Eventually, a voice came out over the intercom... announcing that the train was running five minutes late. The children, none too depressed by this announcement, let out a hearty avuncular roar of approval: "Yaaaaaaaaaaaaaay!", or sounds to that effect.
It was then that I and the rest of the regular commuters decided that children and trains should not be trusted.
Thus it was with some trepidation, dear reader, that yesterday I found myself advancing into the Northland cinemas, for the second week in a row, to buy a ticket to the movie 'Thomas the tank engine and friends: the great discovery'. On the previous week, I had arrived at the cinemas some ten minutes before the movie was due to start and had discovered all the seats in the film sold out, and adult life forms banked up from one corner of the cinema right into the Pancake Parlour, with children tugging at their sleeves and asking anxiously when they were going to see the train.
I say that I advanced there with trepidation: well, terror might be a more adequate description. As luck would have it I arrived just as the ticket booth was opening and managed to get myself one of the first tickets. On walking into the cinemas some minutes later, I discovered it overflowing with children, running all over the place. It was if a movie version of Lord of the Flies had suddenly, and startlingly, manifested itself in real life.
I took a seat somewhere in aisle five and attempted to relax. I say attempted: some child in aisle four was turning and wriggling around as if he could hardly bear to sit any longer. An aisle one adult was flapping disturbing pieces of linen in the air. Another aisle five child was querying their parent about Thomas, and there were sounds of childish distress coming from aisle seven. Possibly tom toms as well, but I think I blocked that out.
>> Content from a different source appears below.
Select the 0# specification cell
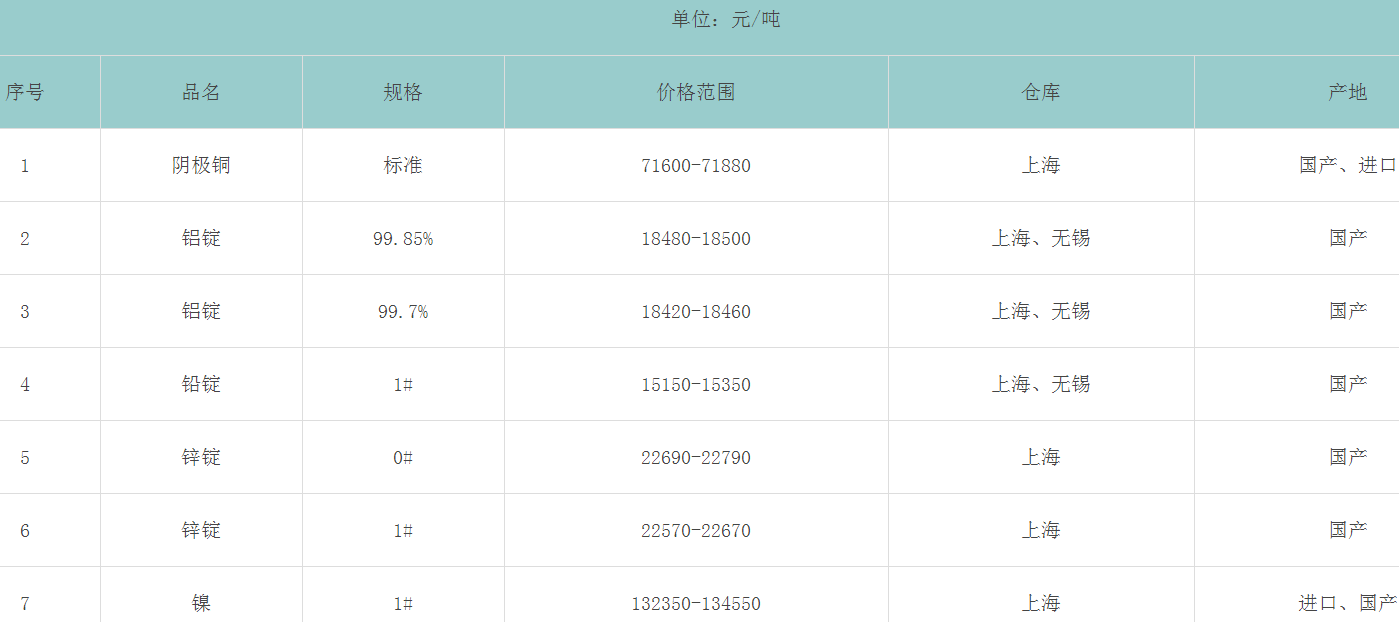Screen dimensions: 1399x622 [x=403, y=458]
Meanwhile, the cinema, in an attempt to calm us all down, was piping generic movie music in, but even this did nothing to quell my rising horror. For one thing, they appeared to be playing an L J Hooker ads instead of music. "Nobody does it better... nobody does it half as good as you!", etc. This was followed, even more disturbingly, by James Bond music. (I had noted previously, and with some disapproval, that this edition of Thomas was narrated by previous Bond star Pierce Brosnan, and not Ringo: they have a Bond movie out at the moment that I have no interest in seeing). Was this some kind of way of subliminally encouraging the children to be supervillains? When the lights went out, I began to feel some anxiety on the part of my mortal soul....
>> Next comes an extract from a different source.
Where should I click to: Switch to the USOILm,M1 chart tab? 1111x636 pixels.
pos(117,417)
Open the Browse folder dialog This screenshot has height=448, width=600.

The film itself was just about what you would expect. Forty-five minutes long, with narration, as I have just noted, by Pierce Brosnan, presumably on the assumption that he is universally identified as an Englishman, like Ringo. Never mind the fact that his accent is probably put on: Brosnan is from Ireland, not England. Brosnan also has a disturbingly high voice: I don't know why nobody has noticed it before, but this former 007 is sometimes in danger of squealing.
That charming dramatic creation, The Fat Controller, has been largely retired, and replaced by a
Aside from Occupational Health and Safety difficulties, Thomas may also need a psychologist. It's rare for a steam rain to have a psychiatric condition, but Thomas becomes startlingly envious and avaricious when introduced to Stanley, a gleaming white engine with a silver smoke stack.
All in all, not a terrible way to spend an hour or so. Yesterday evening I also went to see Excalibur at the Astor, a much more adult affair with knights donging one another all over with maces and all manner of implicit Freudian themes being made, explicitly. But I think the day belonged to Thomas.
You should see it too. Go on. You'll be chuffed!